Problem requirements:
Transcribed word for word, the lines below from the one with "Task: Click the Apply Template button" through the last line of the records form the answer; no picture is to be included.

Supplied material:

┄┄┄┄┄┄

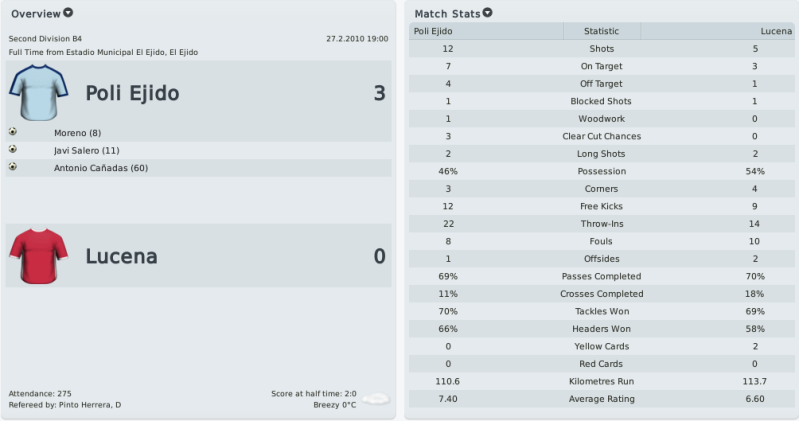Image resolution: width=799 pixels, height=421 pixels.
Task: Select the Average Rating row
Action: [x=602, y=399]
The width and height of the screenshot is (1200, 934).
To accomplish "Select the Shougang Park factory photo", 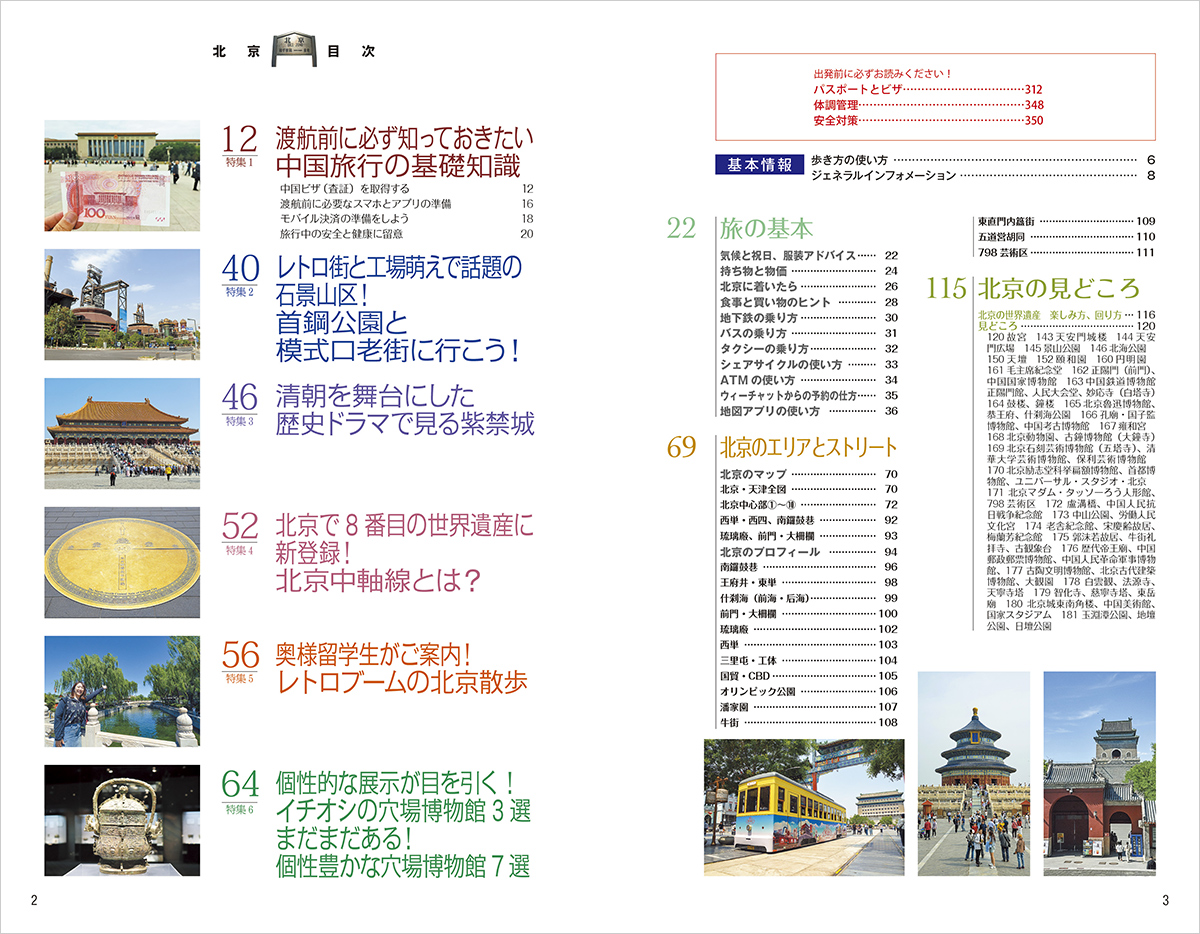I will (x=122, y=304).
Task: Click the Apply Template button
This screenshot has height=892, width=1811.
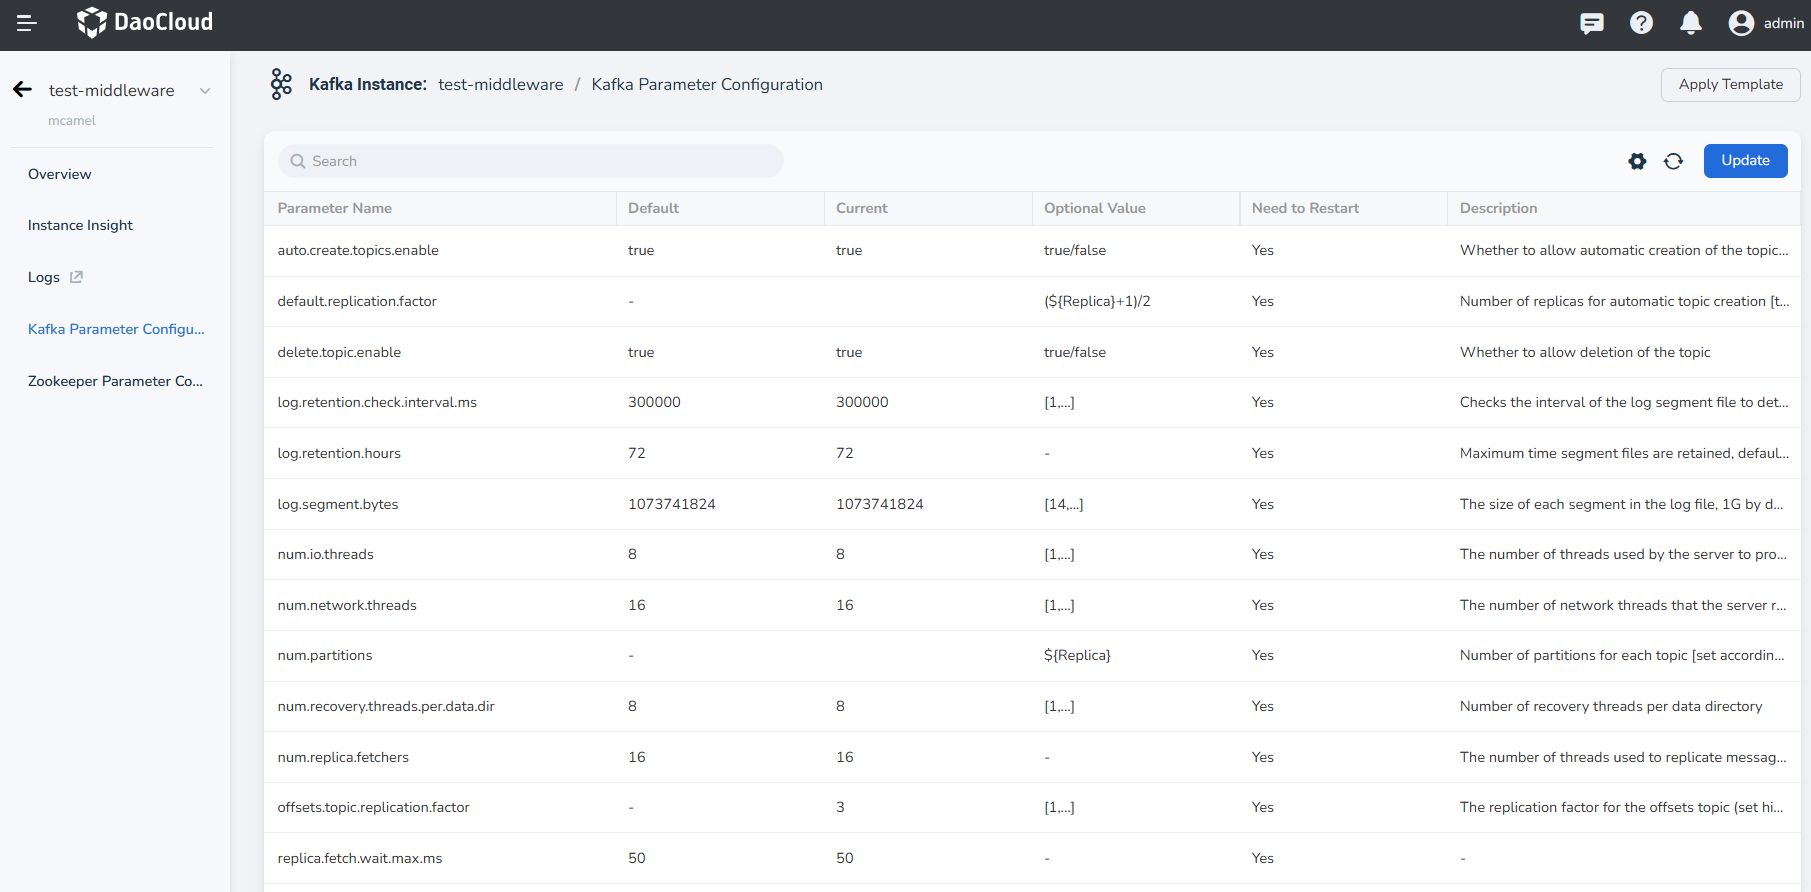Action: (x=1730, y=85)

┄┄┄┄┄┄

Response:
Task: Click the Apply Template button
This screenshot has height=892, width=1811.
Action: (x=1730, y=85)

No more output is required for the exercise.